Men to can experience symptoms related to the Chlamydia bacterium. As mentioned earlier men can have a discharge from the tip of the penis, they can experience a burning sensation when urinating and can also have pain along with burning and itching around the tip of the penis. An uncommon but possible symptom for man may be painful swelling of the testicles.
Women are most likely to feel the long term effects of the Chlamydia bacterium in that it can cause pelvic inflammatory disease (PID) if left untreated.
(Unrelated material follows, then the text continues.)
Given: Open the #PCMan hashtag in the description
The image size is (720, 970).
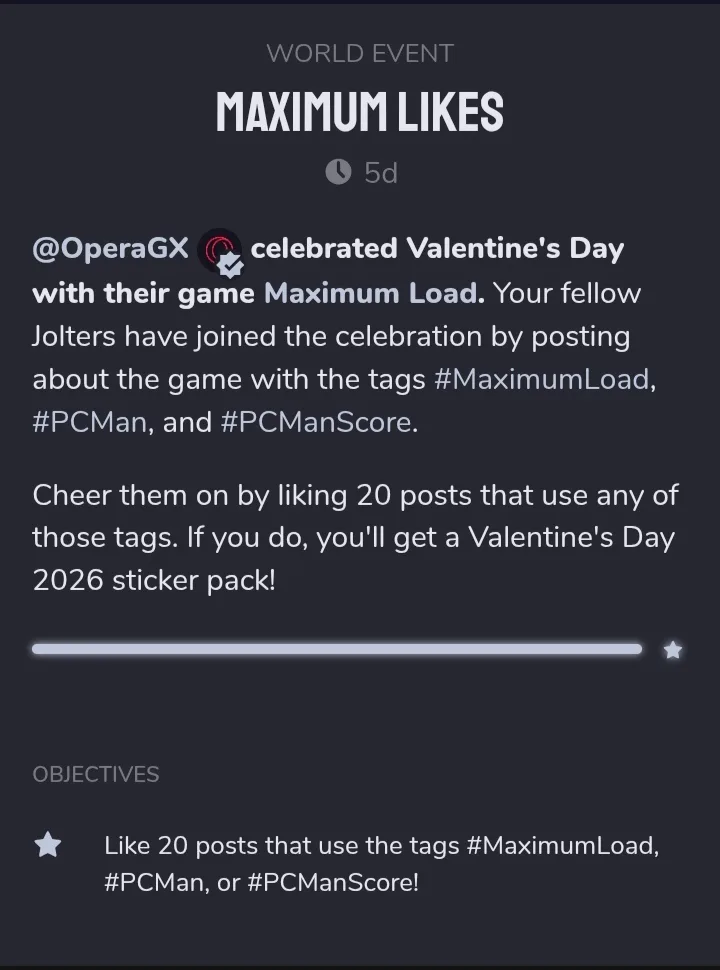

The bacteria can also spread to the fallopian tubes as mentioned earlier and these can cause a woman to suffer permanent damage to the upper genital tract and may cause chronic pelvic pain and fatal ectopic pregnancies.
It is recommended that all women under the age of 25 be screened yearly for the Chlamydia bacterium. Screening for the bacteria is relatively simple and involves a urine sample or a sample from the tip of the penis or the cervix. Chlamydia is easily treated with either one treatment of azithromycin or a week long treatment of doxycycline.